AVAILABLE RECORDS Block Start

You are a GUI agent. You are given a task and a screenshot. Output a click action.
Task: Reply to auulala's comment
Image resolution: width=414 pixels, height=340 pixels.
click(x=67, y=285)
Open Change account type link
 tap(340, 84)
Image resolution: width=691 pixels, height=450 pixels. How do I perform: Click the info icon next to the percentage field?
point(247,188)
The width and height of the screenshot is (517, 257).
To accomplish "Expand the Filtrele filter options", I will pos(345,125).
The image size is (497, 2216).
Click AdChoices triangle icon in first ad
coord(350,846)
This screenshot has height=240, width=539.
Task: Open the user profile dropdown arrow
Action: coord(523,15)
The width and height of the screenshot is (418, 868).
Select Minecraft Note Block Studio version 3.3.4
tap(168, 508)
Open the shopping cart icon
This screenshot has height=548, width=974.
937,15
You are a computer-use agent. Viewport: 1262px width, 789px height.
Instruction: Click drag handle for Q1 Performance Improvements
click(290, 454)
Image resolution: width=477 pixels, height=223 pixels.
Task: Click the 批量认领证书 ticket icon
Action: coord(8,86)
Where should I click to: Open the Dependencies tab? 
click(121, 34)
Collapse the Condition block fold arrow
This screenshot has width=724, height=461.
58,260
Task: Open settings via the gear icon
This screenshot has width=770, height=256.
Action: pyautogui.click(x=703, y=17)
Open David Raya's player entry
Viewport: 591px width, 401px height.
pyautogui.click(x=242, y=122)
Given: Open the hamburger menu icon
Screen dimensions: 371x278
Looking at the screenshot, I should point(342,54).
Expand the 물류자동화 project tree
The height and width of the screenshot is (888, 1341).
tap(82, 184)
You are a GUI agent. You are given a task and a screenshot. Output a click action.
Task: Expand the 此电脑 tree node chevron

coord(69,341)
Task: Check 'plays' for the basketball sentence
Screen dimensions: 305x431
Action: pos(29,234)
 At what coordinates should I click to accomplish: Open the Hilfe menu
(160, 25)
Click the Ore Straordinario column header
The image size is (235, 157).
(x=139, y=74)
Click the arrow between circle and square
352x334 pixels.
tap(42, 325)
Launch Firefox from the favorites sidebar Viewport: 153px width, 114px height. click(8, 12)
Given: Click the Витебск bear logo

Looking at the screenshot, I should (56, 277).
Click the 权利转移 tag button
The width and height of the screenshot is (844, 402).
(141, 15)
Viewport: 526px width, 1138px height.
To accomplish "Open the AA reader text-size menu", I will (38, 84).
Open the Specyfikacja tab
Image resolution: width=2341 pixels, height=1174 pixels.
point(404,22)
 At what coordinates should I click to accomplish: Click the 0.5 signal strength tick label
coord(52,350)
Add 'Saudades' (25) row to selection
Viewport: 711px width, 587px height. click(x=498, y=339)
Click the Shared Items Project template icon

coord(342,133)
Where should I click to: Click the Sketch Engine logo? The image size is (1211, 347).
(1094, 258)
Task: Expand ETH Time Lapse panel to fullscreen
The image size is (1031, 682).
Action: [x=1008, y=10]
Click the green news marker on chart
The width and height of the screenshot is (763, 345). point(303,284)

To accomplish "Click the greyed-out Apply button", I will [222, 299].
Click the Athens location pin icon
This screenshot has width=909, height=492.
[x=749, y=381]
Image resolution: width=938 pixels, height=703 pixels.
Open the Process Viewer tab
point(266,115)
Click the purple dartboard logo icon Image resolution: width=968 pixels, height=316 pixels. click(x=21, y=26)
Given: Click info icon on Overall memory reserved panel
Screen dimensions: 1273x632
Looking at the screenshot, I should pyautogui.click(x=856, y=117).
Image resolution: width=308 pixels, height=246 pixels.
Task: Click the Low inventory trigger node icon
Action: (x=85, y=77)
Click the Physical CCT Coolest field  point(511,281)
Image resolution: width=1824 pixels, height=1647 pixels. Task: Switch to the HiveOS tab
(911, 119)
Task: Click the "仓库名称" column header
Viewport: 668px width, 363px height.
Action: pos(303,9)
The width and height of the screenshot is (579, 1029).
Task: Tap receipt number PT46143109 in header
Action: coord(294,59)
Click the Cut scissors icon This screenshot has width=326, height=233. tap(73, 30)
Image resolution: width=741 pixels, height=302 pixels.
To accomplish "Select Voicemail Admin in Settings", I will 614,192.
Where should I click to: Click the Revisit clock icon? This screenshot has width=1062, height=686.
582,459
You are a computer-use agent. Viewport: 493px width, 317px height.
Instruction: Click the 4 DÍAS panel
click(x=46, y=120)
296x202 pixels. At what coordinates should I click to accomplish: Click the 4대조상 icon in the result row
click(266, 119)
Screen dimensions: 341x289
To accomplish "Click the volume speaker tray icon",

AVAILABLE RECORDS Block End

● **AIM OF THE TASK**
After locating the line holding "At what coordinates should I click to accomplish: Open" above, output exactly that line and every line after it through the line holding "Viewport: 526px width, 1138px height.". Include nothing else.

● **TASK RESULT**
 At what coordinates should I click to accomplish: Open the Hilfe menu
(160, 25)
Click the Ore Straordinario column header
The image size is (235, 157).
(x=139, y=74)
Click the arrow between circle and square
352x334 pixels.
tap(42, 325)
Launch Firefox from the favorites sidebar Viewport: 153px width, 114px height. click(8, 12)
Given: Click the Витебск bear logo

Looking at the screenshot, I should (56, 277).
Click the 权利转移 tag button
The width and height of the screenshot is (844, 402).
(141, 15)
Viewport: 526px width, 1138px height.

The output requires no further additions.